(Task directions):
Copy out, word for word, everything in the O'Hare expansion passage from "Still, American Airlines" down to "in a statement.".

(Document passage):
+ + + + +
The city declined to make Aviation Commissioner Jamie Rhee available for an interview but issued a statement saying the project is moving ahead.
“O’Hare 21 is a long-term project to meet the airport’s long-term needs, as well as to address needed investments in the future economic growth of the City,” said Chicago Department of Aviation spokesman Matthew McGrath, in an emailed statement. “The Terminal Area Plan, the centerpiece of the capital program, is still in the planning and design phase and is continuing.”
But Harteveldt said if Chicago thinks it can forge ahead with the expansion without taking into account the new fiscal reality for airlines, it’s “living in an alternate universe.”
The International Air Transport Association estimated the COVID-19 pandemic could cost global airlines $314 billion in lost revenue this year, with airline passenger revenues falling 55% compared with 2019.
Still, American Airlines said it remains committed to Chicago and the O’Hare 21 modernization project.
“We are continuing to work closely with our partners at the City of Chicago on all airport matters, including long-term modernization,” spokeswoman Gianna Urgo said in a statement.
United issued a statement Thursday saying it is continuing to work “extremely closely” with the city on short- and long-term planning for O’Hare.
+ + + + +
(Supplied entries):

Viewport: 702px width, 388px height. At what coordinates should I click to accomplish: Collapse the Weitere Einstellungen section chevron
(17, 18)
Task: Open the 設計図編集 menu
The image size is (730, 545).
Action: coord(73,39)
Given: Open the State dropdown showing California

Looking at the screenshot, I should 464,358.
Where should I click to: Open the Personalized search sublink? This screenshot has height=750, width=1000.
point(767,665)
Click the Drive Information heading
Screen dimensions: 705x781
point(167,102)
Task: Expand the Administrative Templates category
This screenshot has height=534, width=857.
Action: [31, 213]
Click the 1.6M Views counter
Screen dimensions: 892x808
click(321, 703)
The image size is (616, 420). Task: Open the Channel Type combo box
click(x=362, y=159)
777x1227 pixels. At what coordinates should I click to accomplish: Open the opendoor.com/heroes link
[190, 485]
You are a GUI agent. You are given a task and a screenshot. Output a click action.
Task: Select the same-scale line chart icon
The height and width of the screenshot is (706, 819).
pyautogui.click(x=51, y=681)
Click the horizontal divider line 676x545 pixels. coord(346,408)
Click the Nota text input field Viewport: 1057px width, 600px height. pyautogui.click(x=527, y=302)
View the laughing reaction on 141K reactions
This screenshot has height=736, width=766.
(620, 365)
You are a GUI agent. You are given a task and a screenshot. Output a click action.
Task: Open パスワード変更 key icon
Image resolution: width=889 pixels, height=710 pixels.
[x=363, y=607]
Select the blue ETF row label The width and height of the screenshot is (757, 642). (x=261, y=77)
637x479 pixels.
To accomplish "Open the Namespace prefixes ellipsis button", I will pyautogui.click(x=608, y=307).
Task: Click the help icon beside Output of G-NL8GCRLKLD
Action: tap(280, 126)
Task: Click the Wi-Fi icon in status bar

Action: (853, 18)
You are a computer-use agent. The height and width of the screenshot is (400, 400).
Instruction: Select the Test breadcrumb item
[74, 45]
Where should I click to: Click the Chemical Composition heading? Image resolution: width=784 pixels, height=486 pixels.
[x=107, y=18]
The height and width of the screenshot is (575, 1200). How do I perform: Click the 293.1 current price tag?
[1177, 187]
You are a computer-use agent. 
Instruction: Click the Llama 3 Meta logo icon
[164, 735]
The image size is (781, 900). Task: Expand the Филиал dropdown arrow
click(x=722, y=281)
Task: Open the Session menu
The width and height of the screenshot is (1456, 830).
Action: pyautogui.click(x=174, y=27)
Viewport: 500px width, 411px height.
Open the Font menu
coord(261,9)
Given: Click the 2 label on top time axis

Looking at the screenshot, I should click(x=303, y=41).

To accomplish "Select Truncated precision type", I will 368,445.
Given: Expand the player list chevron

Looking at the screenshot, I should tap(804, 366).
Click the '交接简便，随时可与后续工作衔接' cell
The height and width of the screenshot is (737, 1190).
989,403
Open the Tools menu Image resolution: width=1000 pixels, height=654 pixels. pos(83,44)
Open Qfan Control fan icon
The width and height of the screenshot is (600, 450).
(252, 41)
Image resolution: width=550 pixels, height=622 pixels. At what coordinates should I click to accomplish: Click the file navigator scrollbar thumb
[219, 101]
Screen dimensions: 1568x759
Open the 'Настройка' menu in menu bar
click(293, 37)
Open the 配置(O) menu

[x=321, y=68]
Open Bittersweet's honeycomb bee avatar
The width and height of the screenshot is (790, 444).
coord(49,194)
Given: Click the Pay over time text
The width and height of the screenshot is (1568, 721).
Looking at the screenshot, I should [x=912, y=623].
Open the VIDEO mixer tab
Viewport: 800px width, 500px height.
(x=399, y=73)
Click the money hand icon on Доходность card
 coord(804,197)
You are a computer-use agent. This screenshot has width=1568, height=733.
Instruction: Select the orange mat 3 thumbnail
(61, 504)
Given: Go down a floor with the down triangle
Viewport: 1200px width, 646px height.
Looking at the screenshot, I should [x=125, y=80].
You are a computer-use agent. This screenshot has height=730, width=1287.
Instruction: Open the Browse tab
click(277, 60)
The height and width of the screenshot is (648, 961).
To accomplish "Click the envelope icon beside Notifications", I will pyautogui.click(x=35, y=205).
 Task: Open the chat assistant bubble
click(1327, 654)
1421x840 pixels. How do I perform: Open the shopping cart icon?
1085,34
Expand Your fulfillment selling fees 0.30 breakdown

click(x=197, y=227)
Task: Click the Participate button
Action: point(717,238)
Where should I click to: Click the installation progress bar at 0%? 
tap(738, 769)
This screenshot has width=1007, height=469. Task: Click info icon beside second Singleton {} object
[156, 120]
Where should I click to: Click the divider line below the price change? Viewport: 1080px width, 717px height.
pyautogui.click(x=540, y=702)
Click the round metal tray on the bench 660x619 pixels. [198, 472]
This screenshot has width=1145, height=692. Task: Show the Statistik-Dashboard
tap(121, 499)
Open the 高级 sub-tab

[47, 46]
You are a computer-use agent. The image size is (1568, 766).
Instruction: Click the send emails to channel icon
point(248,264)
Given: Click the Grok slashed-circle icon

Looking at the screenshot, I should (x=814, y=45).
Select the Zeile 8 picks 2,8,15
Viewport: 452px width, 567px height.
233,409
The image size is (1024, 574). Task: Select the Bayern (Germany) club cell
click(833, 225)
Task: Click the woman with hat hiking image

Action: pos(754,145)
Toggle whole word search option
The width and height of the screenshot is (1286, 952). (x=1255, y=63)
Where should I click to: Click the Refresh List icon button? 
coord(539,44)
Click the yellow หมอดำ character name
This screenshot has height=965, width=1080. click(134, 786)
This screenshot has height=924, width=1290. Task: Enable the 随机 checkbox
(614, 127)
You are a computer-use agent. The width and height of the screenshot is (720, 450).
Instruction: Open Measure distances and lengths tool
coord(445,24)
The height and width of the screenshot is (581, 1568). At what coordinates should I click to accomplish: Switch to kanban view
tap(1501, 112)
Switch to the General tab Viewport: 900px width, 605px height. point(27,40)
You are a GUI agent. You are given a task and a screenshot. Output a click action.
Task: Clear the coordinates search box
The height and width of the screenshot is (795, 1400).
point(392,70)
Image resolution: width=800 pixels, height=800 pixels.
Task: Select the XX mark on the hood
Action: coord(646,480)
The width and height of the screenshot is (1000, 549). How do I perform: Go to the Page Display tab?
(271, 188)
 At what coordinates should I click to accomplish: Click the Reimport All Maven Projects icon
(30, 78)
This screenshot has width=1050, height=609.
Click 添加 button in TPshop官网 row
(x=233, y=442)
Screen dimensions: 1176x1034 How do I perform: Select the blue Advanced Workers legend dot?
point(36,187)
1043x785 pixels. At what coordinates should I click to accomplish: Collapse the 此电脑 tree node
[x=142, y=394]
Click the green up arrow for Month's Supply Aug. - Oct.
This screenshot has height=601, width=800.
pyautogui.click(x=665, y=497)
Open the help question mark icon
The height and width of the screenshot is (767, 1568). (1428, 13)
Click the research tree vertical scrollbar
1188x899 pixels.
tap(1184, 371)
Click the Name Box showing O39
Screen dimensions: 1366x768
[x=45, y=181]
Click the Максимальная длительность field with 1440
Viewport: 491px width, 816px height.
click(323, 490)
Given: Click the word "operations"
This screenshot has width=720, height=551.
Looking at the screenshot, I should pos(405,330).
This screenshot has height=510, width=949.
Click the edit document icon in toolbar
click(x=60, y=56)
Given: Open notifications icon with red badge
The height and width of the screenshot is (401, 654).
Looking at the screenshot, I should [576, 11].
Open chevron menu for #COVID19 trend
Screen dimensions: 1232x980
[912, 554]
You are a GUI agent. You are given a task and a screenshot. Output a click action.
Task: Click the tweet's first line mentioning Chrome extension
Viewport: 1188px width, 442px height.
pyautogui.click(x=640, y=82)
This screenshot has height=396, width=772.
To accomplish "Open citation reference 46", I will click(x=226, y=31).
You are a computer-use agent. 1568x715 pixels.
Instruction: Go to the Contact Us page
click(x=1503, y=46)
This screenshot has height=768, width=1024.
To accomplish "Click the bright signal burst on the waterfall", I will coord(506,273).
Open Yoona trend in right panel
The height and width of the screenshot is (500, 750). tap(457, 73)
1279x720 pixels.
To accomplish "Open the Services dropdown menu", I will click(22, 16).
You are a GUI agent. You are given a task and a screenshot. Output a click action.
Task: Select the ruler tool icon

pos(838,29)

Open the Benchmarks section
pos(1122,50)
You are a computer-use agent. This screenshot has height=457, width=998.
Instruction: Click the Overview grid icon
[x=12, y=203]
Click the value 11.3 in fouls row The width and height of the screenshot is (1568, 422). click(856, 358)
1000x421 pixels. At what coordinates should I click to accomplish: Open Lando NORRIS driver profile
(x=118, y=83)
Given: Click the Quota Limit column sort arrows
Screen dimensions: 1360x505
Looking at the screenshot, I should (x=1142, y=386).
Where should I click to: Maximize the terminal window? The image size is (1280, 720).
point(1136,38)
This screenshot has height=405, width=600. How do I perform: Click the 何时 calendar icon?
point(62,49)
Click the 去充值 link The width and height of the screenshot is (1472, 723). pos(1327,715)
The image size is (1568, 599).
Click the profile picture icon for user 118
+ + + + +
(Answer section):
Still, American Airlines said it remains committed to Chicago and the O’Hare 21 modernization project.
“We are continuing to work closely with our partners at the City of Chicago on all airport matters, including long-term modernization,” spokeswoman Gianna Urgo said in a statement.